Pra não dizer que não falei das flores

Marcos Moraes
Jul 27, 2017 · 3 min read
foto de divulgação do projeto Vista Margarida

Hoje, 27 de julho, acontece em Campina Grande a apresentação do projeto, Vista Margarida, um espetáculo intermídia de teatro contemporâneo, que traz uma coleção de roupas baseada na história da sindicalista Margarida Maria Alves.O projeto é fruto do trabalho de conclusão de curso do estudante de Arte e Mídia, Lucas Truta. Além do desfile da coleção de roupas, o Vista Margarida, conta com a apresentação da cantora Sandra Belê e do grupo Caina dos Crioulas, de Alagoa Grande, cidade onde Margarida viveu.

Lendo o release do evento, lembrei de um texto meu que foi publicado no extinto Jornal Diário da Borborema, sobre um livro que fala justamente como viveu e morreu Margarida Maria Alves. Abaixo segue o texto como foi originalmente publicado.

Homenagem as Margaridas, Penhas e Dorothis

Na semana que antecede o dia Internacional da Mulher, apresento em forma de dica literária a minha homenagem. Recentemente na biblioteca do Curso de Comunicação Social encontrei o livro do Jornalista e Escritor Sebastião Barbosa, cujo título é: “A mão armada do Latifúndio: Margarida quantos ainda morrerão?

Essa reportagem romanceada como define o próprio autor, relata a historia de luta e martírio de Margarida Maria Alves, presidente do Sindicato de Trabalhadores Rurais de Alagoa Grande, assassinada por denunciar as injustiças cometidas pelos grandes proprietários de terra daquela região. A mão armada do Latifúndio, embora date de 1984 é extremamente atual, sendo uma reportagem que relata de forma fiel uma sociedade, que trata com violência quem luta por igualdade e justiça, principalmente quando essas pessoas são mulheres.

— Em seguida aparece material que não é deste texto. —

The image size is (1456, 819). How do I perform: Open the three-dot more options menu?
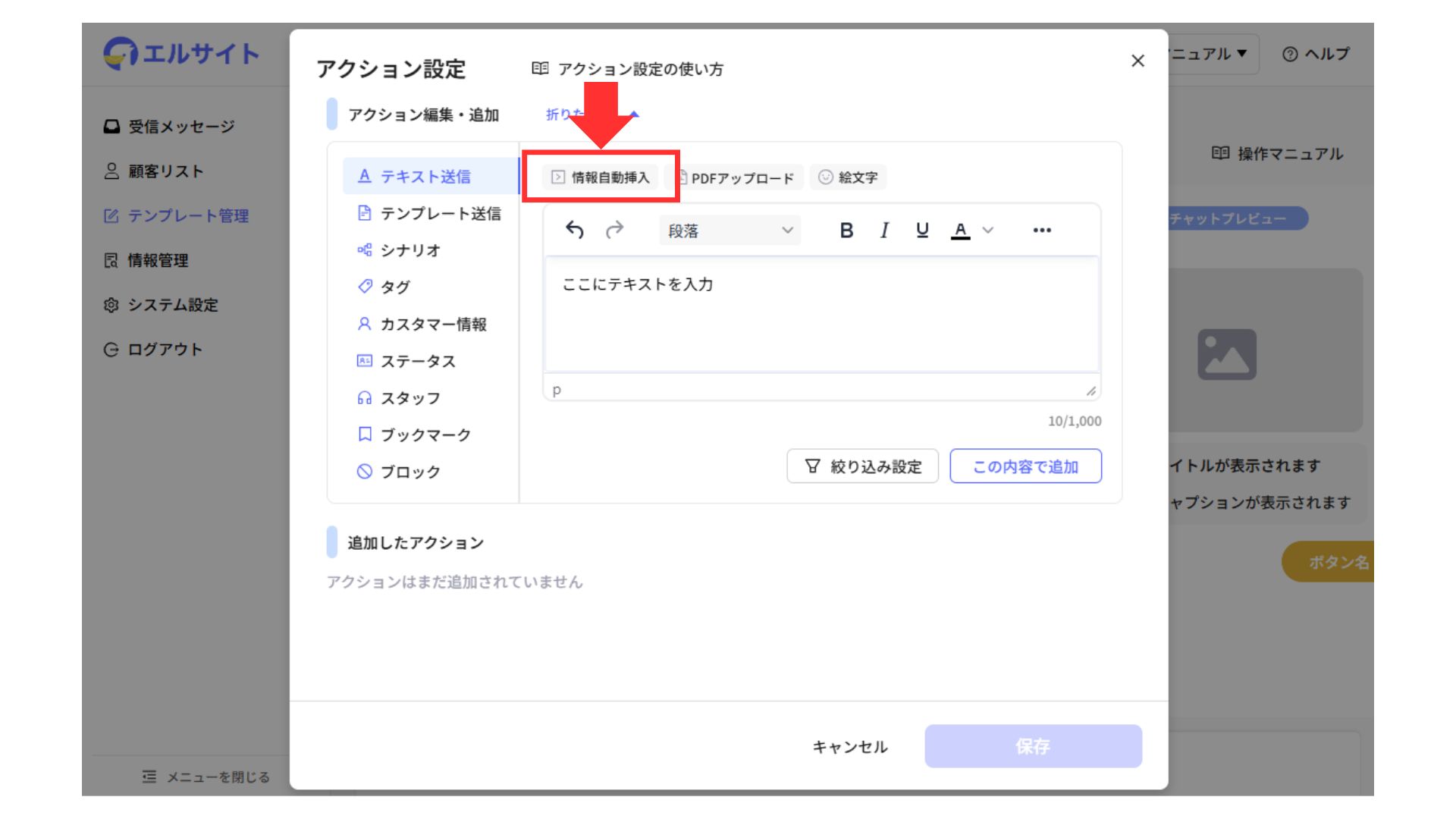pyautogui.click(x=1042, y=230)
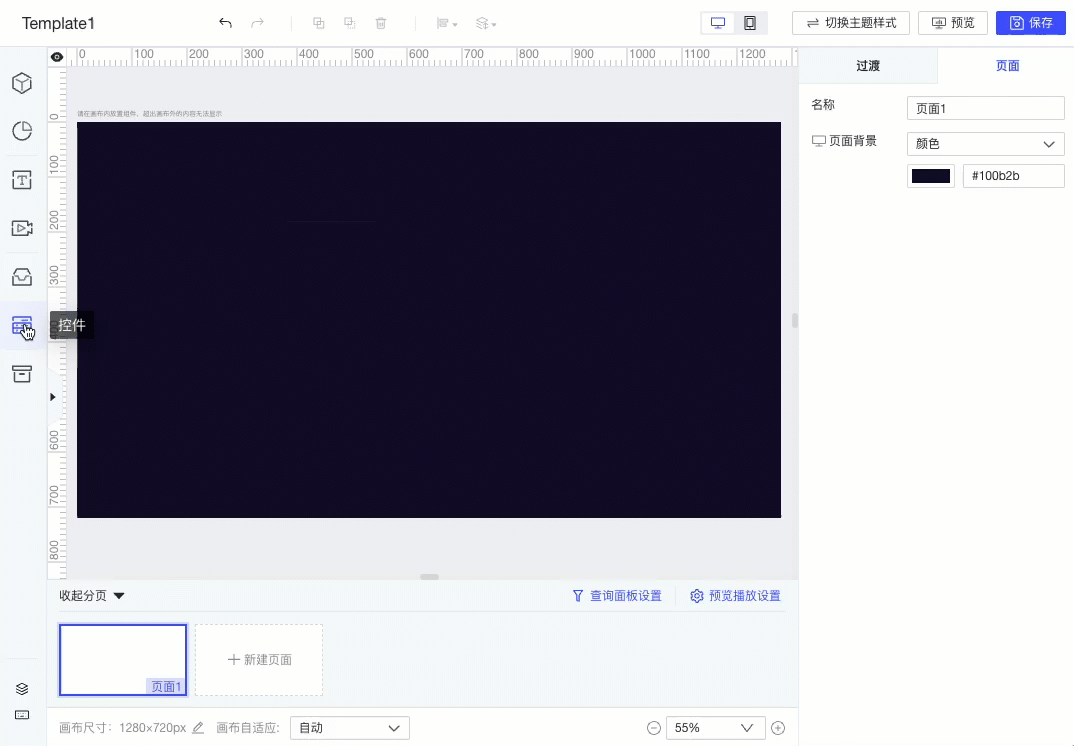Click the 3D components icon at sidebar top
This screenshot has width=1074, height=746.
22,83
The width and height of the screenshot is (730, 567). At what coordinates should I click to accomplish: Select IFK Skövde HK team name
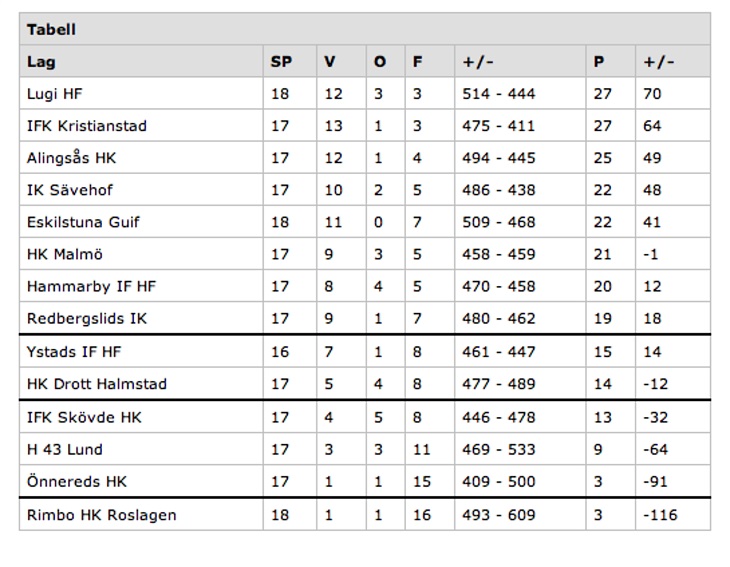[85, 417]
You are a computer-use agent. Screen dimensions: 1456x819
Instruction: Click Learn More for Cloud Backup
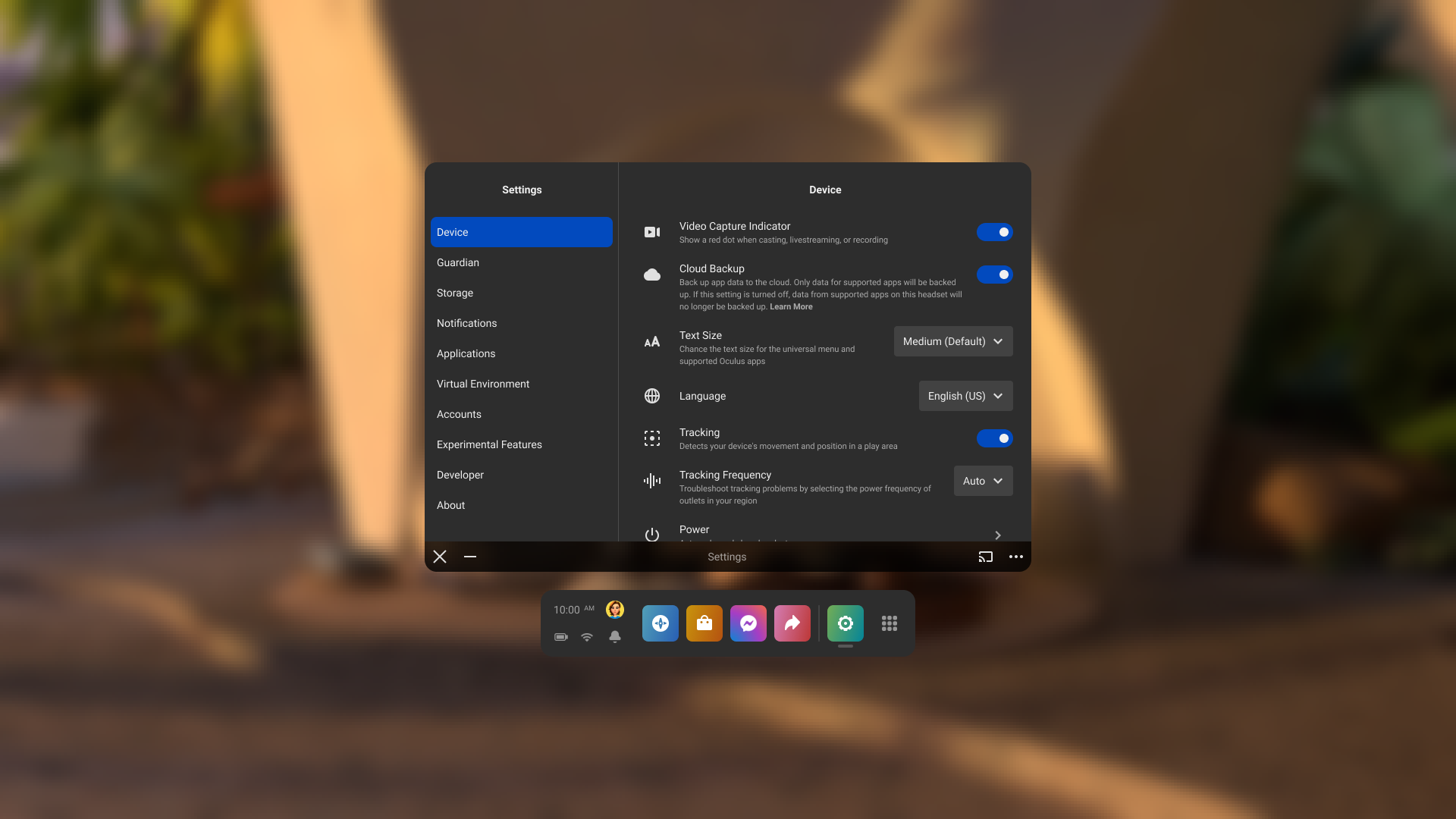(791, 306)
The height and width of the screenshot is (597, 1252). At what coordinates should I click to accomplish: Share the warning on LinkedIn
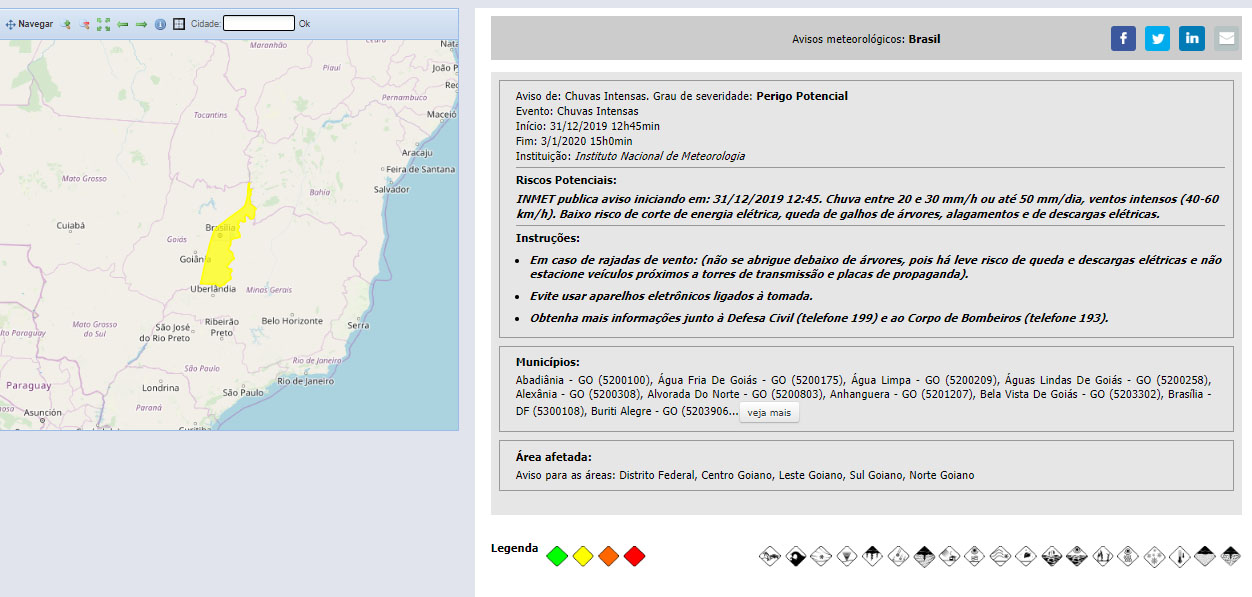tap(1191, 39)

Muitas margaridas florescem e gritam por justiça e igualdade pelo país afora. Durante essa semana em virtude do dia 08 de março, as mulheres estarão no centro da pauta nacional. Porém essa atenção não vem seguida de uma reflexão, a respeito dos direitos negados e as violências que são cometidas todos os dias com aquelas que são nossas mães, esposas e filhas.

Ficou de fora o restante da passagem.